A real estate sale sign is displayed in a western Toronto neighborhood on March 7, 2020.Graeme Roy/The Canadian Press

The Toronto-area real estate market remains in the doldrums this summer as buyers chase more petty distractions and sellers sit and wait. But sometimes, there are bursts of frantic activity.

Sydney Taylor, a real estate agent with McCann Realty Group, works with a couple who began searching for a semi-detached home in February when the market was on fire.

With the Bank of Canada raising its key lending rate four times between March and July, their purchasing power waned.

“The increase in the mortgage rate has reduced their budget,” says Ms. Taylor.

The couple diverted their search to apartments instead, and recently ended up competing with five competing bidders for a penthouse on Queen Street West.

The two-bedroom unit is listed in the Chocolate Company Lofts across from Trinity Bellwoods Park with welcome offers anytime.

The penthouse hit the market on Friday but Ms Taylor’s clients weren’t available to see her until Sunday. The couple loved the layout and the large balcony, and Ms Taylor thought the unit price was very reasonable. They hurried to make an offer that evening with a deadline set the same night for the sellers to accept it. Within that short period, another attempt landed.

The next day, customers made a new offer, but with the competition on the table, Mrs. Taylor knew they would have to prolong the irreversible period. During that time, the agent was able to muster up four additional shows for a total of six.

Ms. Taylor’s clients offered a slightly lower asking price around the $1,050,000 mark, but they were outbid. The unit sold for $1,180,000.

“We weren’t even in the running,” she says.

Ms Taylor says selling is a useful metric for the current market: desirable properties are selling but buyers are reluctant to enter competition.
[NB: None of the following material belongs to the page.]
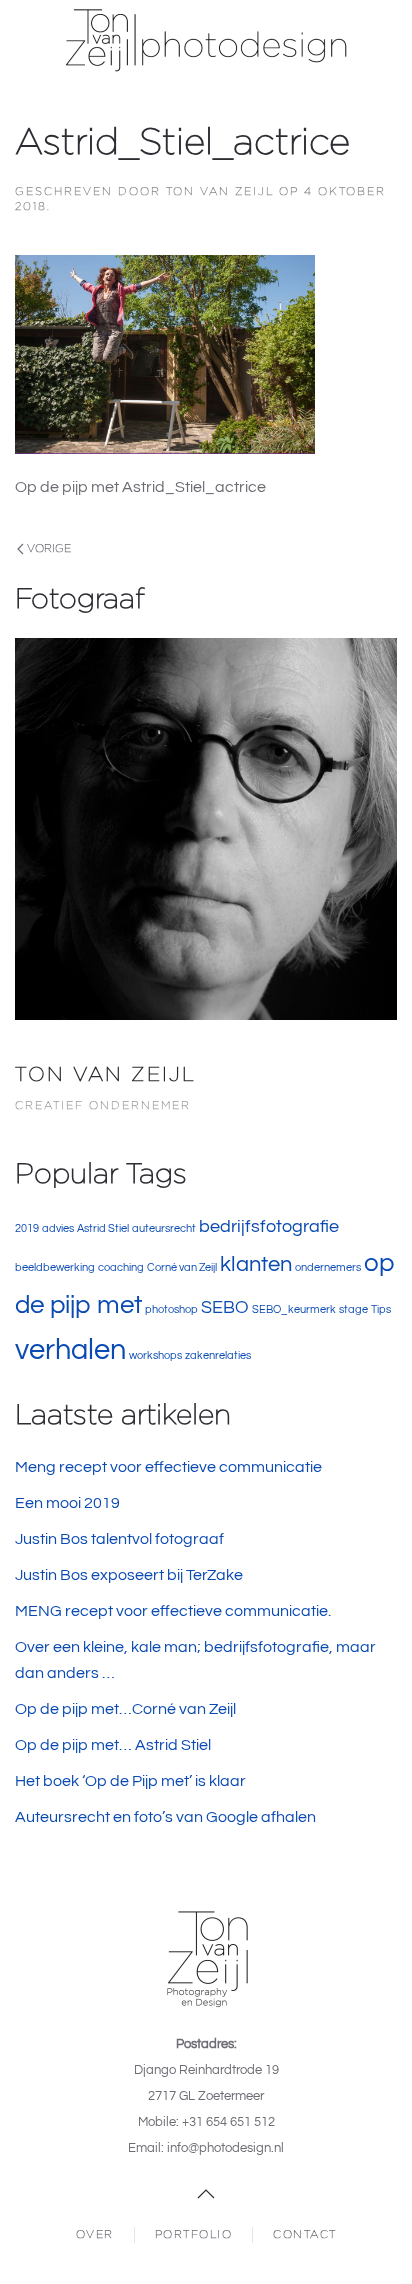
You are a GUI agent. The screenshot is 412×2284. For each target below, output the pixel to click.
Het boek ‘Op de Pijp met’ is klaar (130, 1781)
“Maybe they were just waiting to see how it turned out,” she says of the bidders waiting in the wings.

Real estate buyers grapple with heavy demands

Some buyers wait until after the bid date, believing that they will have more bargaining leverage if the property fails to sell by the deadline.

Ms Taylor says some apartments have long stretches, but that large units in good locations often still move very quickly.

Another group looking for apartments is a homeowner with an empty nest and a large house for sale.

Ms. Taylor works with a couple in this segment who have missed getting a large unit near Bayview and Shepherd Streets.

She says this property, listed just above $800,000, attracted two bids and sold at full asking price.

Meanwhile, Taylor was keeping an eye on a three-bedroom house in Lisleville that was on the market after it was listed at an asking price of $1.567 million. Ms. Taylor took clients who missed out on Queen Street to see the property after the price was lowered twice and amounted to $1,199 million.

The house ended up selling for $1.1 million.

“I think the dealer mispriced it right from the start,” she says.

Ksenia Bushmeneva, an economist at Toronto Dominion Bank, says the property market across the country has continued to cool and the Bank of Canada’s massive 1 per cent rate hike in July will add to its weight. She expects the central bank to continue raising interest rates for the rest of this year – although perhaps not so fast.

As a result, you expect further declines in home sales and prices.

In this environment, Christian Vermast and Paul Maranger of Sotheby’s International Realty Canada say sellers should aim for a property in the top 10 percent of its category in order to catch the eye of buyers.

In other words, the house or apartment should be priced according to the current market conditions and also have attributes such as good location, quality finishes and polished presentation.

“It’s the mid-level that will weaken,” says Mr. Maranger.

In February, the market in the Greater Toronto Area had less than one month in stock (a measure of how long it would take to sell all active listings at the current pace of sales). At the end of July, that number was 2.5 months.

“It is the sudden nature that has shocked people,” Mr. Maranger says of the sudden slowdown.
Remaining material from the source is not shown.